So I did a video about the importance of forgetting.
Not only should we not be frustrated because we forget things because
we're going to forget things, we need to recognize that the, the act of
forgetting is helping us build a reserve.
And I'm reminded of that because I'm giving a talk on Monday
to a group of lawyers in Kiev, Ukraine about language learning.
I was contacted through, uh, LinkedIn probably as a result of the videos
that I did, uh, telling people that, um, Ukrainians have free access
to LingQ, whether they're refugees in other countries or in Ukraine.
By the way, the same offer is available to other refugees.
They could be Afghans, Ethiopians, you name it.
Through that, so I was contacted by this person.
I'm gonna give a talk and I'm gonna talk a bit about my experience
in learning languages, obviously.
And it just so happened that in order to prepare for my talk to
these Ukrainians where I'm gonna speak in both Ukrainian and English,
I decided to refresh my Ukrainian.
And what struck me was that as I was going through my mini stories in
Ukrainian, you know, learning some of the basic, you know, high frequency
verbs and the patterns of Ukrainian triggered the memory of other bits
of Ukrainian, other expressions.
So by working my mini stories, which I have done many, many times, actually,
I was kind of stirring up my reserve.
And so I think it's very important that when we learn a language, and
this is what I said in that previous video, we shouldn't sort of be too
narrowly focused on trying to make sure that we can retrieve things, that
we can remember things that, and, and therefore we get upset if we don't
remember or we can't find the word.
That may not matter that much, at least in the short run or even in the medium term.
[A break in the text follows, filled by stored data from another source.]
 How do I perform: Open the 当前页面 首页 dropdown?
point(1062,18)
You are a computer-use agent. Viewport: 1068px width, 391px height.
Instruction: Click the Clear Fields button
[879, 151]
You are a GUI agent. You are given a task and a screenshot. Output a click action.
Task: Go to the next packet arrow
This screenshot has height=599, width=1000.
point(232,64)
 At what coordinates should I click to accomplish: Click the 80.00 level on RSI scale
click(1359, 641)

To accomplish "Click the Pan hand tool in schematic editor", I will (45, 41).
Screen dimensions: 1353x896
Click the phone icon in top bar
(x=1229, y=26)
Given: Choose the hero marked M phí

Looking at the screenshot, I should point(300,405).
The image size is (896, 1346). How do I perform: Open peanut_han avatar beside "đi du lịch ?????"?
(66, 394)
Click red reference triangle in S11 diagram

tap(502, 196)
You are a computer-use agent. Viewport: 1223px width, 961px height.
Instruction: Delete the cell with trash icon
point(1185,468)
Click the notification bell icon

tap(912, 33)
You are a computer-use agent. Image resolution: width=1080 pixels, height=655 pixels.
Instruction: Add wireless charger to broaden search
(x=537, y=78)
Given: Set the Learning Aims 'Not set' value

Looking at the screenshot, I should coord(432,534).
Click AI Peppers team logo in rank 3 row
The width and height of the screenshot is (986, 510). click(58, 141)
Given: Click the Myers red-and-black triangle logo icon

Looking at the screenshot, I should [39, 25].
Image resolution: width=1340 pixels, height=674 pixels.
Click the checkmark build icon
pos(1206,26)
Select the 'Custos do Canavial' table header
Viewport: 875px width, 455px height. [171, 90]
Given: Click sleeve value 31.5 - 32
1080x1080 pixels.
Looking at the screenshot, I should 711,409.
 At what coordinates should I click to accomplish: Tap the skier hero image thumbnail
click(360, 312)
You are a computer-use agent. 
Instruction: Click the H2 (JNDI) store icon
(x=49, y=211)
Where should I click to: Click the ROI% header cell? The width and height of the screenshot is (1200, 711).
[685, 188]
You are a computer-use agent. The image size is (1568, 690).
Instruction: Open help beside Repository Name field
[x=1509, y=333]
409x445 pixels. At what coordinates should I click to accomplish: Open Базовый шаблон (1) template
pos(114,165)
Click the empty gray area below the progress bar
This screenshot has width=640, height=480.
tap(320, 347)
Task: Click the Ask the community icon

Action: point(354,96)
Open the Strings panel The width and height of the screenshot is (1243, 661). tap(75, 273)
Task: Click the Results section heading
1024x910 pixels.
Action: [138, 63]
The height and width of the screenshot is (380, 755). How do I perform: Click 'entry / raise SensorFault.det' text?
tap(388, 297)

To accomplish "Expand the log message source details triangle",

What we wanna do is build up our reserve.
And so then I thought about how I use LingQ, and I realized that really
the LingQs that I create, which are my yellow words, is my reserve.
These are words that I have met.
I know I've met them before because they're yellow.
They're no longer blue but they aren't yet white.
A white word is one which I feel I know, at least in a given context.
It doesn't mean that I know all possible, you know, interpretations or uses of that
word, nor which other words that word is used together with, but in a given
context it doesn't give me any trouble.
I understand that word in that context.
I get meaning out of that sentence or that paragraph.
That means it's known.
So that's white.
But the yellow words are words that, I see them and I still don't know them.
So they're the words that I have perhaps certainly have seen, but I've forgotten.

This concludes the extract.